TunneLs for Bootlegging: Fully Reverse-Engineering GPU TLBs for Challenging Isolation Guarantees of NVIDIA MIG

Recent studies have revealed much detailed information about the translation lookaside buffers (TLBs) of modern CPUs, but we find that many properties of such components in modern GPUs still remain unknown or unclear. To fill this knowledge gap, we develop a new GPU TLB reverse-engineering method and apply it to a variety of consumer- and server-grade GPUs in Turing and Ampere generations. Aside from learning significantly more comprehensive and accurate GPU TLB properties, we discover a design flaw of NVIDIA Multi-Instance GPU (MIG) feature. MIG claims full partitioning of the entire GPU memory system for secure GPU sharing in cloud computing.
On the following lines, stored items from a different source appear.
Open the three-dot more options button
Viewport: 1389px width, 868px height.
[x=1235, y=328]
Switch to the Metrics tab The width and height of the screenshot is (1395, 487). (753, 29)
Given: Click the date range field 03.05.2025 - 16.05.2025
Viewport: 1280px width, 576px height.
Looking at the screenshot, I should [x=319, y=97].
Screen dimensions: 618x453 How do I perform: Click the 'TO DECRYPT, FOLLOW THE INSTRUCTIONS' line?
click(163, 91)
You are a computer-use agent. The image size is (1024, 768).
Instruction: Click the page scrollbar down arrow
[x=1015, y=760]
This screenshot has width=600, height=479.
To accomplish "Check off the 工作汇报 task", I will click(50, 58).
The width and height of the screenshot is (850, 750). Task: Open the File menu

However, we surprisingly find that MIG does not partition the last-level TLB, which is shared by all the compute units in a GPU. Exploiting this design flaw and learned TLB properties, we are able to construct a covert channel for data exfiltration across MIG-enforced isolation. To the best of our knowledge, this is the first attack on MIG. We evaluate the proposed attack on a commercial cloud platform, and we successfully achieve reliable data exfiltration from a victim tenant at a speed of up to 31 kbps with a very high accuracy around 99.8%. Even when the victim is using the GPU for deep neural network training, the transmission can still reach more than 25 kbps with a more than 99.5% accuracy. We propose and implement a mitigation approach that can effectively thwart data exfiltration through this covert channel. Additionally, we present a preliminary study on exploiting the access patterns of the last-level TLB to infer the identity of applications running in other MIG-created GPU instances.